In a recent speech entitled Reinforcing Culture in a Climate of Low Trust, Australian Securities and Investments Commission (ASIC) Commissioner John Price has outlined ASIC’s views on corporate culture and touched on the themes of corporate social licence to operate, and the importance of good governance. Citing the recent Australian Prudential Regulation Authority (APRA) report into the culture and governance of the Commonwealth Bank of Australia (CBA), Mr Price said that the report recommendations are of relevance to all organisations and called on every board to take note.
A high level overview of the key points of his speech is below.
Social Licence to operate — good culture and conduct is the best interests of companies (as well as regulators, investors and the broader community): Mr Price said that there has been a shift in the expectations of companies, 'I would argue that our society has come to expect much more from companies than short-term shareholder returns. The concept of corporate social licence to operate now extends a company’s legitimacy in our society'. He added that that good culture has been demonstrated to be in the best interests of companies and for generating long term shareholder value. Mr Price went on to highlight the potential costs of failure to ensure strong culture: 'Good culture enhances brand loyalty and bolsters reputation, which has a very real financial impact. And, as we all know, there have been some very recent examples where the market value of a company has been significantly eroded as a result of poor culture and conduct' he said. Mr Price also flagged that cultural failure could have regulatory consequences and outlined ASIC's recent enforcement outcomes.
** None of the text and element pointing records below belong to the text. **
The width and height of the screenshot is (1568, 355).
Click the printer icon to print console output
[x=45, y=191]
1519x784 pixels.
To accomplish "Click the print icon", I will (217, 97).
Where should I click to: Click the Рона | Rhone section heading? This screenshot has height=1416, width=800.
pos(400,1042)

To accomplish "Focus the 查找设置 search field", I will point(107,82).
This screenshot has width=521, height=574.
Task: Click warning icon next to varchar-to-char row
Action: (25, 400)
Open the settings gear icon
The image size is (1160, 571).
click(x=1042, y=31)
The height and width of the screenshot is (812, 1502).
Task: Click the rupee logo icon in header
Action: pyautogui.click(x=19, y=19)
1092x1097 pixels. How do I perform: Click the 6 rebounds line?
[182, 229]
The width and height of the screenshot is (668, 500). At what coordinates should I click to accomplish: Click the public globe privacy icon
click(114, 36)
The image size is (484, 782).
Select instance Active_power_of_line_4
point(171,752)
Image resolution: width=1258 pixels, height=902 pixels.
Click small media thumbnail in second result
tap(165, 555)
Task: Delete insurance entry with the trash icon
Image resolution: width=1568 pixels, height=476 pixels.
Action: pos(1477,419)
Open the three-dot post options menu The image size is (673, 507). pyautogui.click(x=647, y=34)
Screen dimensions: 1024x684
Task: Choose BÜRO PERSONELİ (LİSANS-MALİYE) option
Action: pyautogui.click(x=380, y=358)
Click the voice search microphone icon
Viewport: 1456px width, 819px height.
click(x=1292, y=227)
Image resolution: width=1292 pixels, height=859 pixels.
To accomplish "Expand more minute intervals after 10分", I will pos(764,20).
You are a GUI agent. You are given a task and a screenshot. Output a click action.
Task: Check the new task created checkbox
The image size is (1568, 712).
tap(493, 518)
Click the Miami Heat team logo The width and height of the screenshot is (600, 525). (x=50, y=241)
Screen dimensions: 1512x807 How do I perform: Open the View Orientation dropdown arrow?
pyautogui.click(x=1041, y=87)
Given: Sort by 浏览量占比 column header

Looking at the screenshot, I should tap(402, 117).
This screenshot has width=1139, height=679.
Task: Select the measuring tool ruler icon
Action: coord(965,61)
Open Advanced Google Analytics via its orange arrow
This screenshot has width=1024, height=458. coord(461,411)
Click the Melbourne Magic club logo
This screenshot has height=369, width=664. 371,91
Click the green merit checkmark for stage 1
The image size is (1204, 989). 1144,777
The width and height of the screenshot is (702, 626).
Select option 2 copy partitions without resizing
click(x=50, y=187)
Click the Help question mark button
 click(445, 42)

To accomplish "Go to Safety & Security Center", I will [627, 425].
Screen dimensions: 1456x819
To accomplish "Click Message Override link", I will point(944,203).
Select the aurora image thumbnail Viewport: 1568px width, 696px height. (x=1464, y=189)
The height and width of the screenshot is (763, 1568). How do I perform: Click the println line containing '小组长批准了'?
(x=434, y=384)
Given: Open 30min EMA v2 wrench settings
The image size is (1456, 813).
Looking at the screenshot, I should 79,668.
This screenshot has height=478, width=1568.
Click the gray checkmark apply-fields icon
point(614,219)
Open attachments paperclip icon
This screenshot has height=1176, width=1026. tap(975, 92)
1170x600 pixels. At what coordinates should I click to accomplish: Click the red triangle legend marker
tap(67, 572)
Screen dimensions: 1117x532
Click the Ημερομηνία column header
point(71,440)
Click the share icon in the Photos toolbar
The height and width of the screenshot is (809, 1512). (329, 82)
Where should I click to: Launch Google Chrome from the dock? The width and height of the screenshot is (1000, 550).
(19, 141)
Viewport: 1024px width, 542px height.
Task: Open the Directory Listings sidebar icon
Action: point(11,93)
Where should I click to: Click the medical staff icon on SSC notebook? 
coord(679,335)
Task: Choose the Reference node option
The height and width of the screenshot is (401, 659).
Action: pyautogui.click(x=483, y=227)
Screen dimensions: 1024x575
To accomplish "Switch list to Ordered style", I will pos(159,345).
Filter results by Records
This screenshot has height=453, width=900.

ASIC's areas of focus: Mr Price said that ASIC's role is 'not to dictate a company’s culture nor how a business is run' but that ASIC did expect companies to 'shine a light on their own culture and see if it is sufficiently fit for purpose'. He added that where ASIC identifies elements of poor culture it will 'make this clear to the firms in which we [ASIC] see it'. He then outlined issues ASIC takes into consideration in this regard. These include: how standards of behaviour are set within firms; and 'whether values are being translated into business practices, especially when these may affect customer outcomes'. He added that 'When we [ASIC] identify poor conduct in a firm, ASIC will not only look for any breaches of the law, we may also examine how culture is contributing to that poor conduct as part of our ongoing supervision work'.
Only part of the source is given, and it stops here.